| WHAT THE EXERCISE ASKS |
All of the listing should be returned as written, apart from any picture in it.

| INFORMATION PROVIDED |
-- Opening Marker --
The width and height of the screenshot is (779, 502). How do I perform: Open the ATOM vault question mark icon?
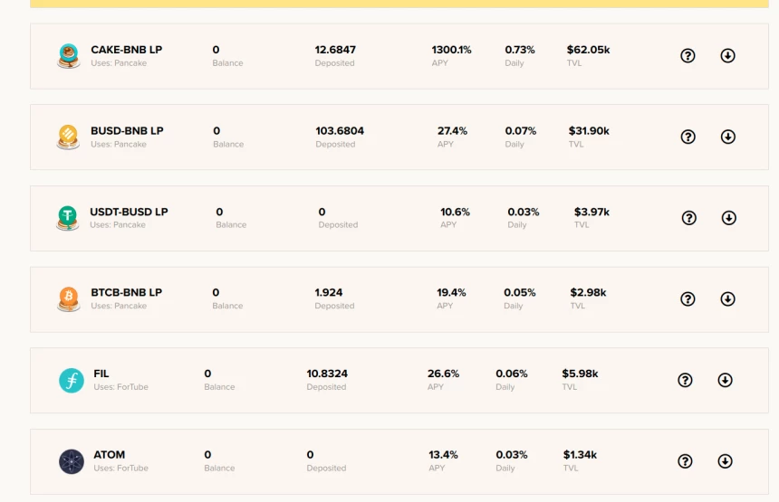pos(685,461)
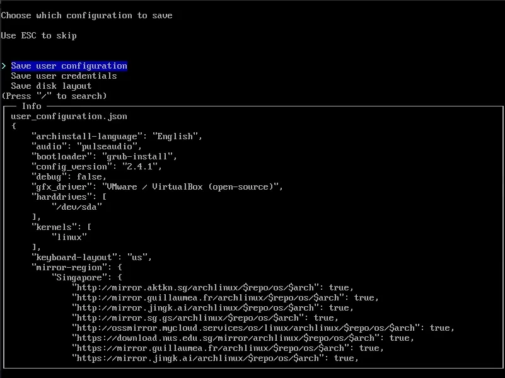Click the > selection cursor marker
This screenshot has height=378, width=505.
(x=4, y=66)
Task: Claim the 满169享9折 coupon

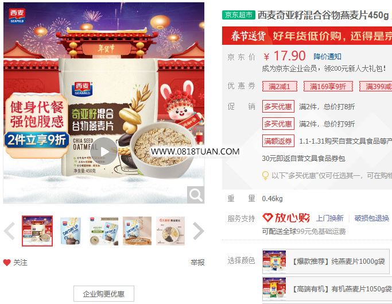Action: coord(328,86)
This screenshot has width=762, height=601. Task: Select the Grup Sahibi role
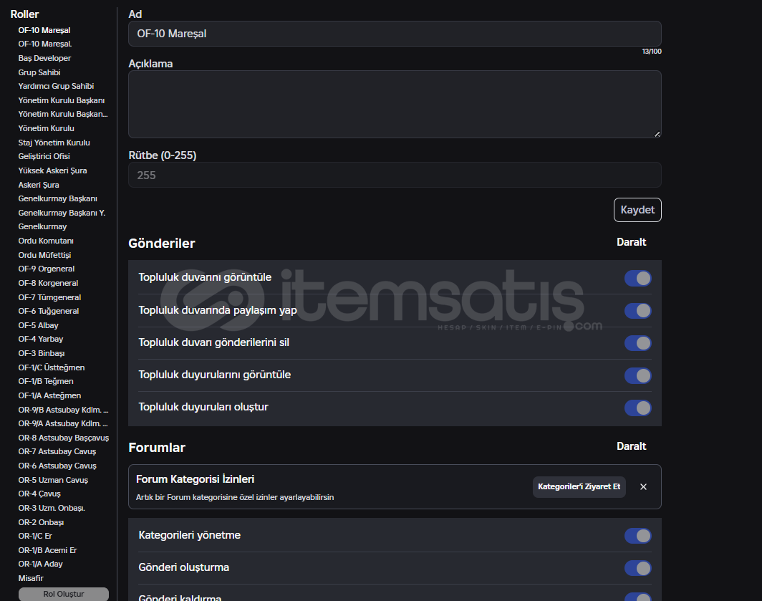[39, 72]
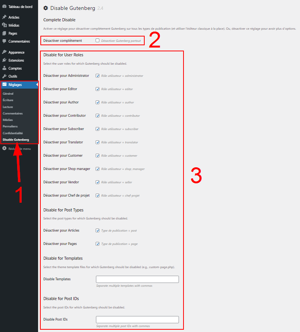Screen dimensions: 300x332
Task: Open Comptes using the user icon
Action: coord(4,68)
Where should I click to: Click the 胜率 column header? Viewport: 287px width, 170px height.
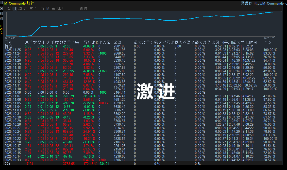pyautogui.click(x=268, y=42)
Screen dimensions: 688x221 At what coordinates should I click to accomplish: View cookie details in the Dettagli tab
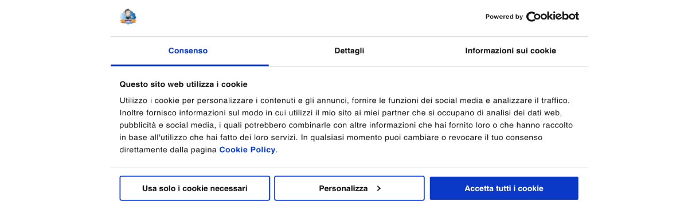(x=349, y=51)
-- Closing Marker --
| RESPONSE |
The width and height of the screenshot is (779, 502). How do I perform: Open the ATOM vault question mark icon?
pos(685,461)
Click the > selection cursor marker
This screenshot has height=378, width=505.
(x=4, y=66)
Task: Claim the 满169享9折 coupon

Action: coord(328,86)
This screenshot has width=762, height=601. Task: Select the Grup Sahibi role
[39, 72]
Screen dimensions: 300x332
Task: Open Comptes using the user icon
Action: coord(4,68)
Where should I click to: Click the 胜率 column header? Viewport: 287px width, 170px height.
pyautogui.click(x=268, y=42)
Screen dimensions: 688x221 At what coordinates should I click to accomplish: View cookie details in the Dettagli tab
(x=349, y=51)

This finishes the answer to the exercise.